▸ Task: Copy exactly the lines of the material below that run from the one containing "perfect tits (954, 534)" through the one containing "new (1028, 517)". Copy no other lines.

——————————

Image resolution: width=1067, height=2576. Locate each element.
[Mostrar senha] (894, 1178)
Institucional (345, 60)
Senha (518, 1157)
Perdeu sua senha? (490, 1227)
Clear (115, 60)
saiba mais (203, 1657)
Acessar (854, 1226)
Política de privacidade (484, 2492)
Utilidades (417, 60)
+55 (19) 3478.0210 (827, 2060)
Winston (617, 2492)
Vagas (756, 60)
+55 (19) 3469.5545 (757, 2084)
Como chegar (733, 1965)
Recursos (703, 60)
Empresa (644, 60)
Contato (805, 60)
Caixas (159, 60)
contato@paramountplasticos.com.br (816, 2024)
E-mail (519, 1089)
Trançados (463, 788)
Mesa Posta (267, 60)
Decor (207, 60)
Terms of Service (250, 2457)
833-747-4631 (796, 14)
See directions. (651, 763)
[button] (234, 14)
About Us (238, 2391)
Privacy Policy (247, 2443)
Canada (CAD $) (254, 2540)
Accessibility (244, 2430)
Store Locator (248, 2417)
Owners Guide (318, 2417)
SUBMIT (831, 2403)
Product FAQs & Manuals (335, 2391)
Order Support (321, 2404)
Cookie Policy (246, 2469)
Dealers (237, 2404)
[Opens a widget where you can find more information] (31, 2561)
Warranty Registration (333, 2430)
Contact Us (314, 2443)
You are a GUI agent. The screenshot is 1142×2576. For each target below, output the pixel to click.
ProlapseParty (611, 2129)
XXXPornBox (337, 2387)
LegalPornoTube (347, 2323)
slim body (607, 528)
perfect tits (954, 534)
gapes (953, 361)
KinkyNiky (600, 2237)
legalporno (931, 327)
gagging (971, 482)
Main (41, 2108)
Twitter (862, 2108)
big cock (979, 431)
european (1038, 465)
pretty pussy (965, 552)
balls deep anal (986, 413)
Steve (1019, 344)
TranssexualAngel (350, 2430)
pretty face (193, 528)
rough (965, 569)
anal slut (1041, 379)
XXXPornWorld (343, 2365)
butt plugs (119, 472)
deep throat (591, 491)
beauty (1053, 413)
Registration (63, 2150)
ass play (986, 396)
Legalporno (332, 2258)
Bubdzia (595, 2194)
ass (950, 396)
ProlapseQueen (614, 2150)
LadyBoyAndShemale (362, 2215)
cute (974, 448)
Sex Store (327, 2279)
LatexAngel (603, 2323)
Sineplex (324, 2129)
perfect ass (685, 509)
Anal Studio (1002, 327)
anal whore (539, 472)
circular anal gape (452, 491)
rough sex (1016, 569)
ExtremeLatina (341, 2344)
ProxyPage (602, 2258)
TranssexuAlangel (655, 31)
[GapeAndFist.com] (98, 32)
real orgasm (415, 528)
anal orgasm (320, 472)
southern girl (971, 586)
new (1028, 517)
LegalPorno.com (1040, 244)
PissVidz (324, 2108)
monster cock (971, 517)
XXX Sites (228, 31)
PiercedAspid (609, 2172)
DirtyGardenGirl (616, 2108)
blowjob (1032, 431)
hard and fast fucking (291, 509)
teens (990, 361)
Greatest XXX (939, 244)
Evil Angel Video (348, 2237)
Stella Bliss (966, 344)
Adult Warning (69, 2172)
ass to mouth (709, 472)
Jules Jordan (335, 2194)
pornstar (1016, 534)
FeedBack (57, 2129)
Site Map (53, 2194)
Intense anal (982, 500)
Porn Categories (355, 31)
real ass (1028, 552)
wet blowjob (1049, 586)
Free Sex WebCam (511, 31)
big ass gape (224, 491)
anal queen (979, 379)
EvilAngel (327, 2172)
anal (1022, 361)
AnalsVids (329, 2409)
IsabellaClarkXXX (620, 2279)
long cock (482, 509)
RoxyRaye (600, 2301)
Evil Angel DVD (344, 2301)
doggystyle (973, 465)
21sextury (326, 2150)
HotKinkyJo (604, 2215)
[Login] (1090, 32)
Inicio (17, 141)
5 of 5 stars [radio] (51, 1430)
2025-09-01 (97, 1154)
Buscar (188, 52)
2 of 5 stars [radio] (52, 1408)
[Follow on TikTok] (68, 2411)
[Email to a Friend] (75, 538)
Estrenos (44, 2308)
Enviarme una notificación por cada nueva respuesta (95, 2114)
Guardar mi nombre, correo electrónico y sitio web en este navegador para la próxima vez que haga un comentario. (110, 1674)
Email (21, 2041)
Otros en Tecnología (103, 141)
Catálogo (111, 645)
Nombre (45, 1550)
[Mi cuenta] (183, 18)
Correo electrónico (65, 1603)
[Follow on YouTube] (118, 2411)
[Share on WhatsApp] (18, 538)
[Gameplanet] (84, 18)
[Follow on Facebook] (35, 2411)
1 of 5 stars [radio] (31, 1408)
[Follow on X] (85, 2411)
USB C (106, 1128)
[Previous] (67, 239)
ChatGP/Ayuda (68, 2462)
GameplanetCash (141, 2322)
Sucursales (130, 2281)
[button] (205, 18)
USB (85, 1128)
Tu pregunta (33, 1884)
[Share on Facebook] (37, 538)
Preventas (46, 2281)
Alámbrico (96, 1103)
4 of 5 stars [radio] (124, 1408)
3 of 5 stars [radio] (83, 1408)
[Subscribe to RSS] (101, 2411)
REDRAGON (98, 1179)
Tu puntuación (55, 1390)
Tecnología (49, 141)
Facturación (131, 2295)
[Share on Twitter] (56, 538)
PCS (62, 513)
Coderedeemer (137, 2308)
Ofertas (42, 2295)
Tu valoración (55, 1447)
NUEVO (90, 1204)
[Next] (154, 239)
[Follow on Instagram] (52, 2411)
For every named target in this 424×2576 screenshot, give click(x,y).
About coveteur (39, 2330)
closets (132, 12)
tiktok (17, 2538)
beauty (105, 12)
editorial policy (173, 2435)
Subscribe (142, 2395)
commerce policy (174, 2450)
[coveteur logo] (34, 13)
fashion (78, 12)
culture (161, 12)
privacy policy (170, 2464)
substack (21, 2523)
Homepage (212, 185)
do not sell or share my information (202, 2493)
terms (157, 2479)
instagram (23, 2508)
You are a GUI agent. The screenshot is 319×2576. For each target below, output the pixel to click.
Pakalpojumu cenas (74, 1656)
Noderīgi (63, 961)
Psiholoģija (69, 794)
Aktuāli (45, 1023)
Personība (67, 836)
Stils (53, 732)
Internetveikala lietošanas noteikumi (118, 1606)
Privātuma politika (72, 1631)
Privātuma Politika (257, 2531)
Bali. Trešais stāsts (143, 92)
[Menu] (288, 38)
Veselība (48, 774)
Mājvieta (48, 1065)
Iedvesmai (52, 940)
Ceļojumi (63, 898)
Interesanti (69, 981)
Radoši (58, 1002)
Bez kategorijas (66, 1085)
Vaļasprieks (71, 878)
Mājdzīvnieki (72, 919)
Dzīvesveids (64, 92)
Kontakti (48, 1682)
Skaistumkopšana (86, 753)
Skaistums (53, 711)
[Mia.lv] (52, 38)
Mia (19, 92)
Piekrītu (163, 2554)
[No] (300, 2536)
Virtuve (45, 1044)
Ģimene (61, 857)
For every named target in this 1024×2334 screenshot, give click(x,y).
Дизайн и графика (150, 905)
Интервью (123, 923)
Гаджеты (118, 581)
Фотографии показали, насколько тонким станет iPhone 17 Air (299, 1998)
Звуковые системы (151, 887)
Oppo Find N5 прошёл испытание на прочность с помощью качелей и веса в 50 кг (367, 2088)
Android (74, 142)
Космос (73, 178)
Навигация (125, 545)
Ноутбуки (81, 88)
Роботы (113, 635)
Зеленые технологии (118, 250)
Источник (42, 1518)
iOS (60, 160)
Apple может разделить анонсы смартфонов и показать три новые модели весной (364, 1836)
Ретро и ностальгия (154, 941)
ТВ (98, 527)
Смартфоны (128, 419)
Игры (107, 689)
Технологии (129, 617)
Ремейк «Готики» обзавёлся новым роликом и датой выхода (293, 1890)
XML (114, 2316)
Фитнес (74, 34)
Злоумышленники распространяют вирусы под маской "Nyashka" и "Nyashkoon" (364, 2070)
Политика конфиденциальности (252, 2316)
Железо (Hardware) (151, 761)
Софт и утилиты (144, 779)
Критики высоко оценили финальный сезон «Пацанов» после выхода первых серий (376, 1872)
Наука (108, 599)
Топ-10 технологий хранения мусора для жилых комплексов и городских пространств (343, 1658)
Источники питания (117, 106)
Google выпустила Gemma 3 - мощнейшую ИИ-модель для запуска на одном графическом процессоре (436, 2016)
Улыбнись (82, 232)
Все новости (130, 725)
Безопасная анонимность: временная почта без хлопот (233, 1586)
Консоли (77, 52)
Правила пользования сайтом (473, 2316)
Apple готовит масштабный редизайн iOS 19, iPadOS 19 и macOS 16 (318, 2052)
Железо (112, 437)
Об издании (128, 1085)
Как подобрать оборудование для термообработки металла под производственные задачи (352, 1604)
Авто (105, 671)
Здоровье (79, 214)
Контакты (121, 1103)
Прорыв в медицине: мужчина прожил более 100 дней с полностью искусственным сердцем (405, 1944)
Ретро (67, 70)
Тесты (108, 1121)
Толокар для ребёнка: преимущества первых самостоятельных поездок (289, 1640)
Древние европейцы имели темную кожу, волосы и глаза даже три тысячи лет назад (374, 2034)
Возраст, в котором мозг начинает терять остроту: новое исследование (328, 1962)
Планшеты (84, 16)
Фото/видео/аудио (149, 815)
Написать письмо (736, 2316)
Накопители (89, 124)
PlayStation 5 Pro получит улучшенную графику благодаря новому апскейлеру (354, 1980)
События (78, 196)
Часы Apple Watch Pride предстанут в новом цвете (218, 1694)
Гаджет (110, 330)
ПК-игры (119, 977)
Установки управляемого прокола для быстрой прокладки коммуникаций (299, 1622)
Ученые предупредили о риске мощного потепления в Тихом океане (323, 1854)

——————————

▸ Exercise result:
perfect tits (954, 534)
gapes (953, 361)
KinkyNiky (600, 2237)
legalporno (931, 327)
gagging (971, 482)
Main (41, 2108)
Twitter (862, 2108)
big cock (979, 431)
european (1038, 465)
pretty pussy (965, 552)
balls deep anal (986, 413)
Steve (1019, 344)
TranssexualAngel (350, 2430)
pretty face (193, 528)
rough (965, 569)
anal slut (1041, 379)
XXXPornWorld (343, 2365)
butt plugs (119, 472)
deep throat (591, 491)
beauty (1053, 413)
Registration (63, 2150)
ass play (986, 396)
Legalporno (332, 2258)
Bubdzia (595, 2194)
ass (950, 396)
ProlapseQueen (614, 2150)
LadyBoyAndShemale (362, 2215)
cute (974, 448)
Sex Store (327, 2279)
LatexAngel (603, 2323)
Sineplex (324, 2129)
perfect ass (685, 509)
Anal Studio (1002, 327)
anal whore (539, 472)
circular anal gape (452, 491)
rough sex (1016, 569)
ExtremeLatina (341, 2344)
ProxyPage (602, 2258)
TranssexuAlangel (655, 31)
[GapeAndFist.com] (98, 32)
real orgasm (415, 528)
anal orgasm (320, 472)
southern girl (971, 586)
new (1028, 517)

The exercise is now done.